═══ EXTRACT PROVIDED

Strategy

The Fall of 23andMe: No Recurring Revenue, No Trust, No Future

April 1, 2025

Once a high-flying unicorn in the health-tech space, 23andMe was heralded as a revolutionary force, promising consumers unprecedented access to genetic information via a direct-to-consumer model. Instead, on March 24th, 2025, 23andMe filed for Bankruptcy, and its founder/CEO resigned.

How did such a successful biotech startup collapse?

From an early Google investment of $3.9M to a $3.5B IPO, the company was a poster child for innovation and disruption. But beneath the hype was a brittle business model built around one-time kit sales with no recurring revenue stream to drive long-term stability.

23andMe has become a cautionary tale—a stark reminder that every startup must eventually pivot from growth to profitability.

A Simple Business Model

23andMe's service was simple – pay a fee and learn about your genetic makeup. In 2006, this revolutionary offering provided millions of customers an opportunity to take a proactive approach to health and wellness based on their biological blueprint.

However, underlying this revolutionary business was a structural flaw: the lack of recurring revenue. The company operated largely on a one-time-purchase model—consumers bought a kit, received their results, and had little reason to engage further. This made long-term sustainability difficult and left the company vulnerable to fluctuations in demand and mounting pressure to monetize user data in controversial ways.

Selling Consumer Data

As 23andMe’s direct-to-consumer DNA testing business began to plateau in the late 2010s, the company pivoted toward what it believed would be a lucrative second act: monetizing its trove of genetic data for drug discovery and development. The pitch was compelling—leverage a database of over 12 million genotyped customers to accelerate pharmaceutical R&D and create a new revenue stream through data licensing and IP generation.

The vision materialized in 2018 when a partnership with GlaxoSmithKline (GSK) included a $300 million upfront investment, giving GSK exclusive rights to use 23andMe’s anonymized genetic database to identify novel drug targets. The deal left many customers "surprised and angry, unaware of what they had already signed (and spat) away" (Wired) hurting their public image in an era increasingly concerned about privacy.

When 23andMe went public via SPAC in June 2021, part of its $3.5 billion valuation was long-term upside this partnership. But five years later, the returns simply weren’t there, and the data licensing dream was quietly dying.

══════

• EXERCISE DETAILS:
Answer these questions from the article on 23andMe:
1. On what date did 23andMe file for bankruptcy?
2. How much was GSK's upfront investment in the 2018 partnership?
3. How many genotyped customers did the company's database hold?
The entries come from a separate source and are unrelated to the article on 23andMe.

═══ DATA SECTION

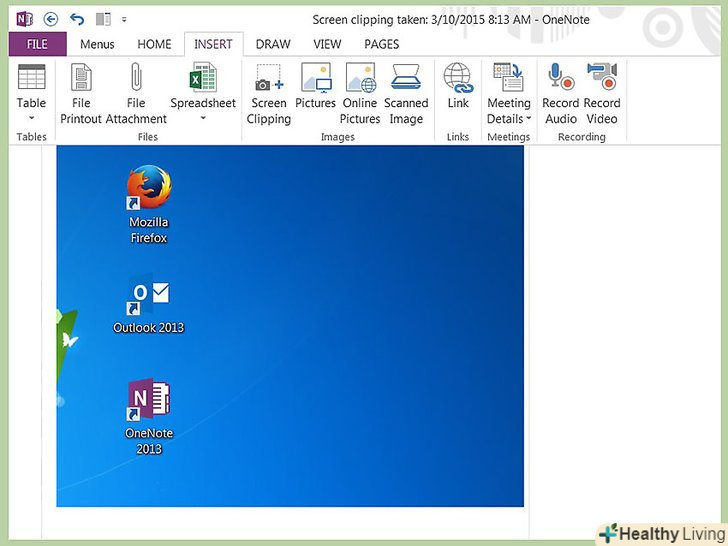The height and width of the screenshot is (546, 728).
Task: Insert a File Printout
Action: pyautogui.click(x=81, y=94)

══════
═══ DATA SECTION

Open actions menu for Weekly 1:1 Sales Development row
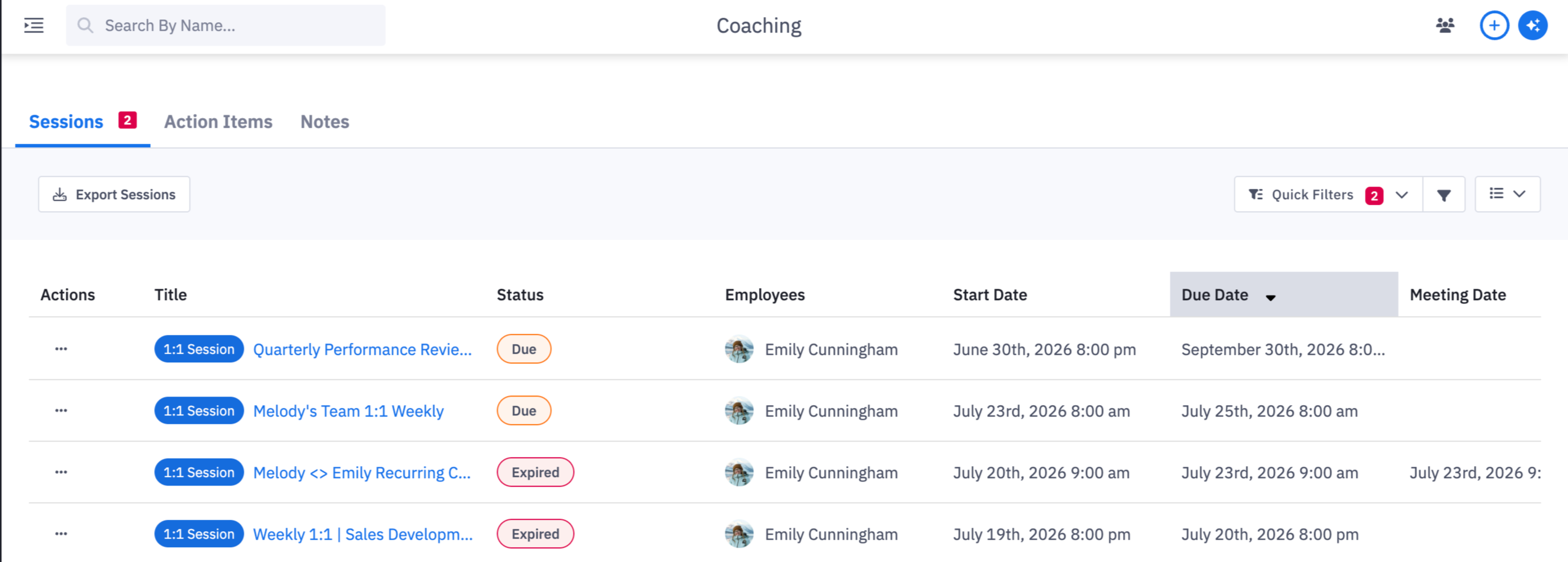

══════
═══ DATA SECTION

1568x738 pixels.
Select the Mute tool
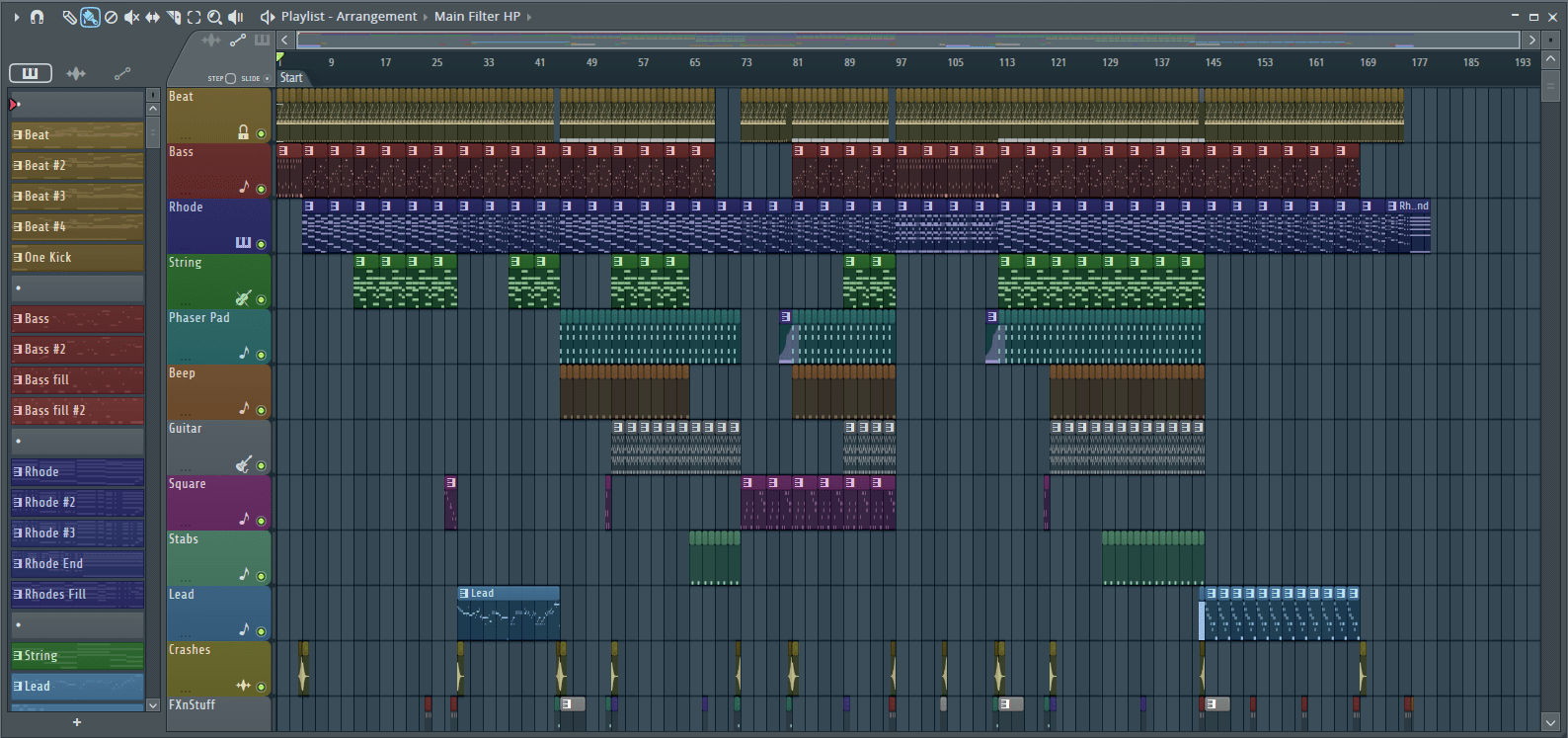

══════

• TASK RESPONSE:
1. March 24th, 2025
2. $300 million
3. Over 12 million